--- Begin EXCERPT TO READ ---

My Compaq (Deskpro 4000) PC used to overheat because of it.  Every few
mornings, I'd come in and see an error message.  The CPU temperature
alarm would go off because the indoor "high of the day" would be at 6AM,
just before the building a/c kicked in.  The OpenGL screensaver had been
keeping CPU usage at a steady 100%.

Thankfully, no one had ever run it on our server (Compaq 5000R).  One
day I noticed, while adding add'l processors, that one of the heat sinks
hadn't been properly installed-there was an air gap between the CPU and
the heat sink.  It also didn't have the monitoring software installed.
Woulda been completely fried.

The Unix screensavers I've seen all have sensible default behaviour,
though you can force them to eat up CPU (useful for stress testing...).
I recall a version of xlock that even had an option to set the niceness
level for you.

--- End EXCERPT TO READ ---

Please rewrite everything from "My Compaq (Deskpro" down to "a steady 100%." in the overheating story, putting "warning message" wherever "error message" appears. The listing has nothing to do with this.

--- Begin COLLECTED DATA ---

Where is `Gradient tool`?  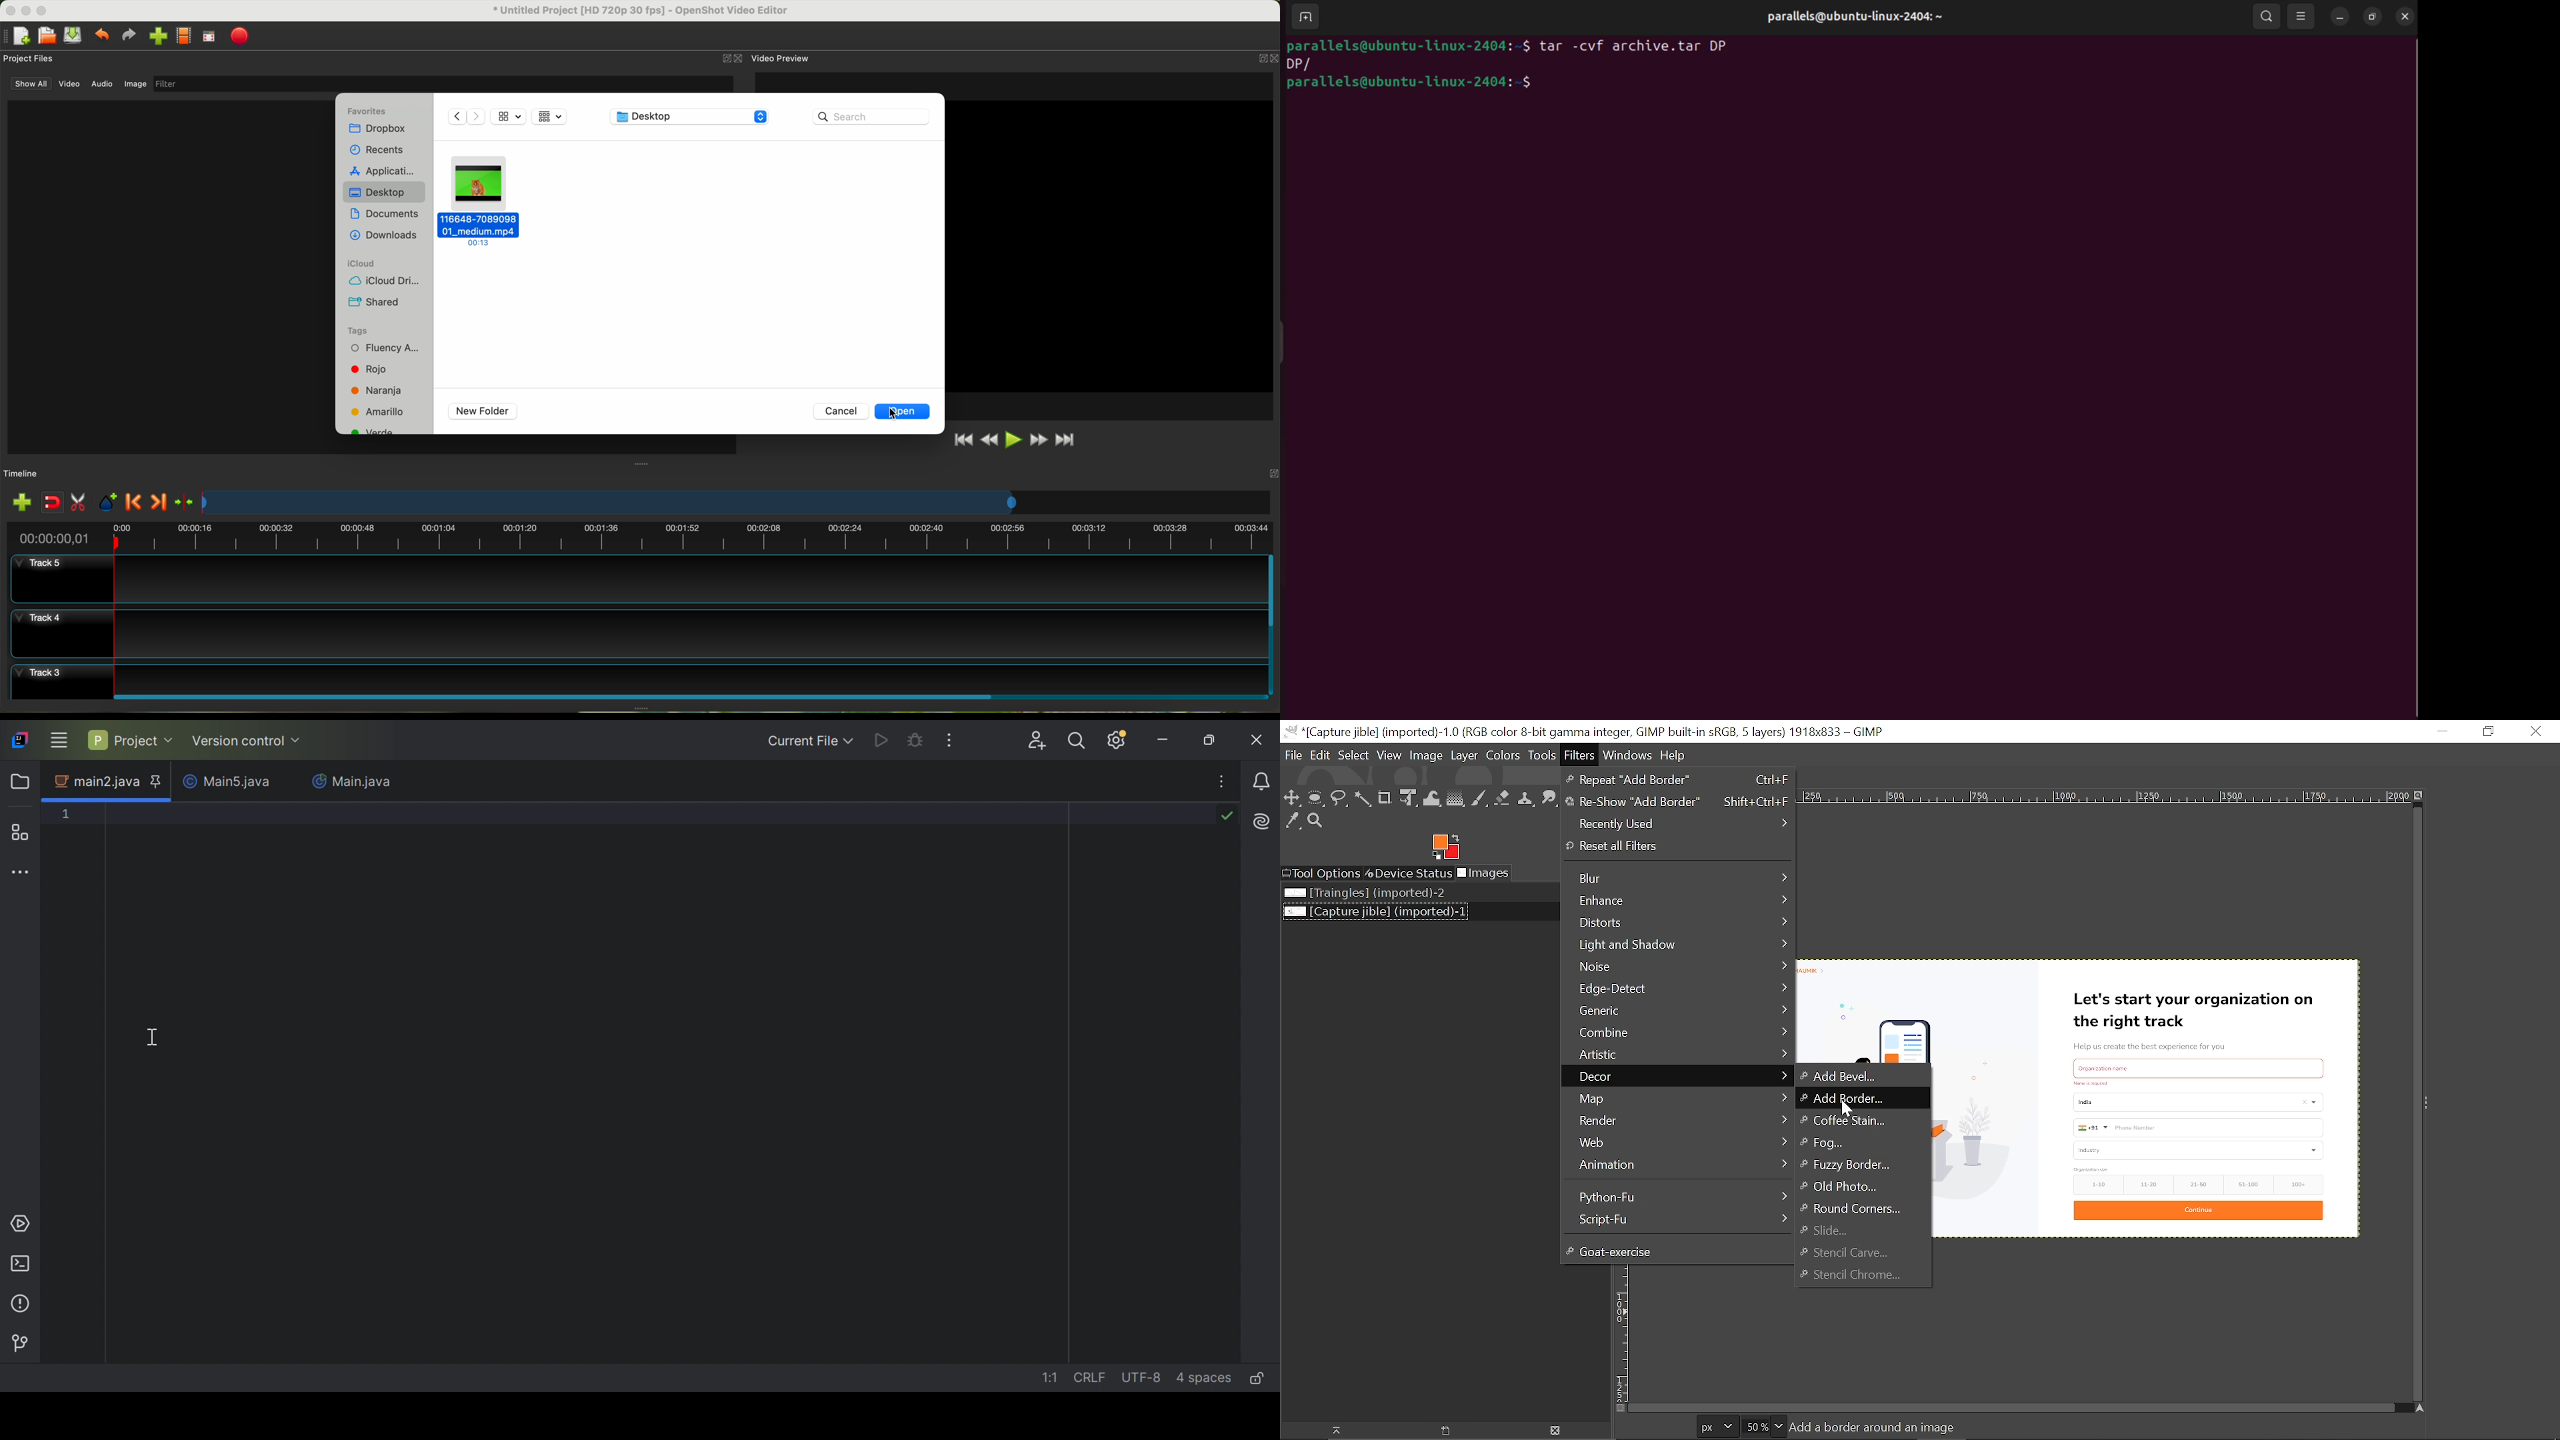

--- End COLLECTED DATA ---

RESULT OF THIS EXERCISE →
My Compaq (Deskpro 4000) PC used to overheat because of it.  Every few
mornings, I'd come in and see an warning message.  The CPU temperature
alarm would go off because the indoor "high of the day" would be at 6AM,
just before the building a/c kicked in.  The OpenGL screensaver had been
keeping CPU usage at a steady 100%.